Chinese Commodities Fraud Case
Large banks and trading firms are frantically trying to determine whether they have fallen victim to a suspected commodities fraud emanating from the giant Qingdao Port in northeast China.
Citigroup and several other large Western banks are concerned that their loans may lack the appropriate collateral, big stockpiles of copper and aluminum at the port. The banks have inspectors on the ground who are trying to assess whether enough of the metals are there.
The worry stems from suspicions that a Chinese company pledged the same collateral for multiple loans. Chinese authorities are investigating the matter.
The case could have broad repercussions for the commodities market and the Chinese economy. Banks have funneled billions of dollars into the Chinese economy through these murky transactions, and commodities prices have been falling over concerns that such lending will dry up.
Western banks, including Citigroup, are bracing for any potential fallout.
Just months ago, Citigroup fell victim to a multimillion-dollar fraud in Mexico.
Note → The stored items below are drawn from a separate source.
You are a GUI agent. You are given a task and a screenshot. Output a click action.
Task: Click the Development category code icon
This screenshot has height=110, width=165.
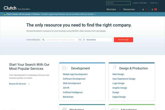(65, 68)
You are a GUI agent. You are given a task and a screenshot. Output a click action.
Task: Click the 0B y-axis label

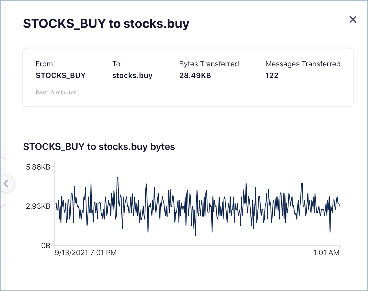pos(46,245)
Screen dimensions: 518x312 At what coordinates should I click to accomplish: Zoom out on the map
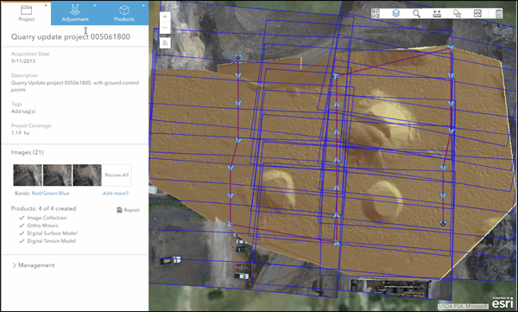[x=165, y=28]

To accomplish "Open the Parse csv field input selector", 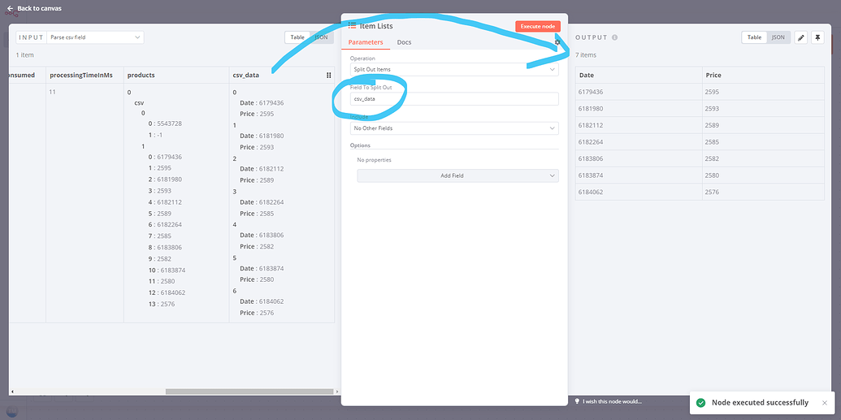I will pyautogui.click(x=95, y=37).
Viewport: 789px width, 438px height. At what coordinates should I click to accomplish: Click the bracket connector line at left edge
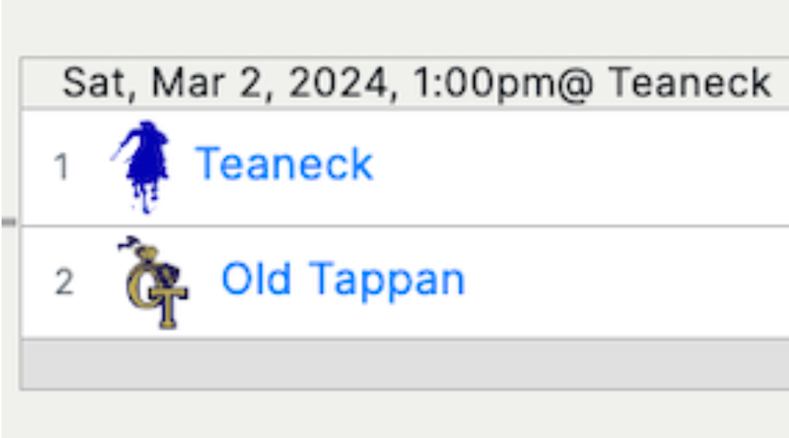tap(8, 221)
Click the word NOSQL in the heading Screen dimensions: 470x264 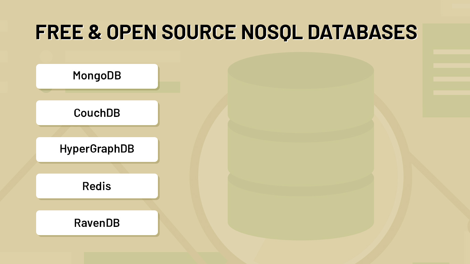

If the Qingdao developments harm the bank, regulators and shareholders are likely to press it to explain why its controls had failed again.
Chinese companies are at risk, too.
Citic Resources, part of the state-controlled conglomerate Citic Group, plunged nearly 10 percent on Tuesday after it disclosed that it might be affected by an investigation into stockpiles of metals held at the port. Citic Resources said on Monday that it had asked the local Chinese courts to secure its metals stockpiles. The shares recovered on Wednesday.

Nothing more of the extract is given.